Please retype the data that follows, starting at the line containing "Image resolution: width=404" and stopping after the last line.

(Collected data entries):
==========
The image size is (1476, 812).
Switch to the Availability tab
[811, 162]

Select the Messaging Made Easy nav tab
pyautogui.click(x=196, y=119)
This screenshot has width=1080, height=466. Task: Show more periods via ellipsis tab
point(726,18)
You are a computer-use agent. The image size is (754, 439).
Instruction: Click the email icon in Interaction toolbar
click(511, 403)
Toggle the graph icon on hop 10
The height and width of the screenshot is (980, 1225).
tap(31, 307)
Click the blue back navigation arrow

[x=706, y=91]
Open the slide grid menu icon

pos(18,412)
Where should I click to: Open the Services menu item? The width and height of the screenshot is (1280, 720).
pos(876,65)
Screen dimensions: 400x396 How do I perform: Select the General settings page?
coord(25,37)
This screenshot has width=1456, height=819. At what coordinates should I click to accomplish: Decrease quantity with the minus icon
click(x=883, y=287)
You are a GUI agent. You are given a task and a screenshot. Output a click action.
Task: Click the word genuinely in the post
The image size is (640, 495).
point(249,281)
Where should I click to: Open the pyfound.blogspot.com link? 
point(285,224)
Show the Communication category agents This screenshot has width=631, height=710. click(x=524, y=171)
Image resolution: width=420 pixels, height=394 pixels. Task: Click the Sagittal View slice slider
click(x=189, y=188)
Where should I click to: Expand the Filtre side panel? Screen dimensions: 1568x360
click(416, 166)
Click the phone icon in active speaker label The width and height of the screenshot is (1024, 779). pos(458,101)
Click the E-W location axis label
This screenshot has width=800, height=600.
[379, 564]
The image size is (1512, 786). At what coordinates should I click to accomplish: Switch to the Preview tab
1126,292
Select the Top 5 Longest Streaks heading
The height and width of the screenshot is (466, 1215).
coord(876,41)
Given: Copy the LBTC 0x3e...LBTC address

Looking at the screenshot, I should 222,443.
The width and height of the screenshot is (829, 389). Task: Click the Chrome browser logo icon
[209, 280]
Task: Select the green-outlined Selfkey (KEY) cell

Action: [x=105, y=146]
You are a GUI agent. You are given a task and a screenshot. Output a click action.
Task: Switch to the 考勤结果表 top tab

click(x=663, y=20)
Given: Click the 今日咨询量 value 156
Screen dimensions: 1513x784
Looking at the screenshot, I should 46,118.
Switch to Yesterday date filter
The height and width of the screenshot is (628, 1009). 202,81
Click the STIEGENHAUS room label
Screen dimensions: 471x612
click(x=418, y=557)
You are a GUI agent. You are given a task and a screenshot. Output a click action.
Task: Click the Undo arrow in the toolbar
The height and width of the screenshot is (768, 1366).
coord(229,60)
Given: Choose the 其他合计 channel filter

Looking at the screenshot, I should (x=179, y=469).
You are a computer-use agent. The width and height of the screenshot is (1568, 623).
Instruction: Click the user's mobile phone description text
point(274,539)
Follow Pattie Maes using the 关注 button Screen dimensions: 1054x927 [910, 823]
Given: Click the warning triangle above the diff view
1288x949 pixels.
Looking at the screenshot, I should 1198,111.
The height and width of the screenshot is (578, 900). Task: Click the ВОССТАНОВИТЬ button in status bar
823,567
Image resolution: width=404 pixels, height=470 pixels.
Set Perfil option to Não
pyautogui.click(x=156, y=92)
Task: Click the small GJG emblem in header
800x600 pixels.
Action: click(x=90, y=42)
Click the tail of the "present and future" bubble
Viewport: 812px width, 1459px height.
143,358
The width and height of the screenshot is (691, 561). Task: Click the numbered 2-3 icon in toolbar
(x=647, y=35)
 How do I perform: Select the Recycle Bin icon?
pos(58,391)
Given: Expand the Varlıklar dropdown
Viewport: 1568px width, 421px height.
==========
(Answer area):
Image resolution: width=404 pixels, height=470 pixels.
Set Perfil option to Não
pyautogui.click(x=156, y=92)
Task: Click the small GJG emblem in header
800x600 pixels.
Action: click(x=90, y=42)
Click the tail of the "present and future" bubble
Viewport: 812px width, 1459px height.
143,358
The width and height of the screenshot is (691, 561). Task: Click the numbered 2-3 icon in toolbar
(x=647, y=35)
 How do I perform: Select the Recycle Bin icon?
pos(58,391)
Given: Expand the Varlıklar dropdown
Viewport: 1568px width, 421px height.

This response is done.